Big circle. Little circle. Crossing the red line

Data quality is the bane of many a telco. If the data quality is rubbish then the OSS tools effectively become rubbish too.

Feedback loops are one of the most underutilised tools in a data fix arsenal. However, few people realise that there are two levels of feedback loops. There’s what I refer to as big circle and little circle feedback loops.

1. The little loop (red circle) is using feedback in data alone, using data to compare, reconcile and infer other data. That can produce good results, but it’s only part of the story. Many data challenges extend further than that if you’re seeking a resolution. Most operators focus on this small loop, but this approach maxes out at well below 100% data accuracy. The other problem is that often the inferences made can be inaccurate.

2. The big loop (purple circle) is designing feedback loops that incorporate data quality into end-to-end processes, which includes the field-work part of the process. This is based on observed data, not inferred data. Whilst this approach may also never deliver data perfection due to human factors, it’s much more likely to be correct than the small loop approach alone.

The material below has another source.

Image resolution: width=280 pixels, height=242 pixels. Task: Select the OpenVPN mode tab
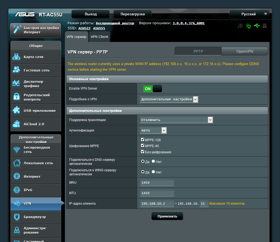coord(244,51)
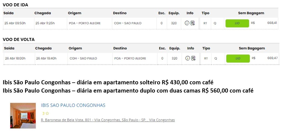The height and width of the screenshot is (131, 283).
Task: Select the green LIG fare for the 25 Abr flight
Action: point(237,23)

Redline markups (different from the red circle above) have been the traditional mechanism to get feedback from the field back into OSS databases as improved data. For example, if designers issue a design pack out to field techs that prove to be incorrect (eg a design that recommends using fibre strands that are already in use), then techs return the design with redline markups to show what they’ve implemented in the field instead. Or perhaps they just use the next available and don’t tell anyone at head-office, thus exacerbating the data inaccuracy.

With mobile technology, image processing and the right software tools, field workers could directly update data when they notice it in the field (or at worst, just highlight that a data fault exists). Unfortunately this model doesn’t seem to fit into practices that have been around for decades.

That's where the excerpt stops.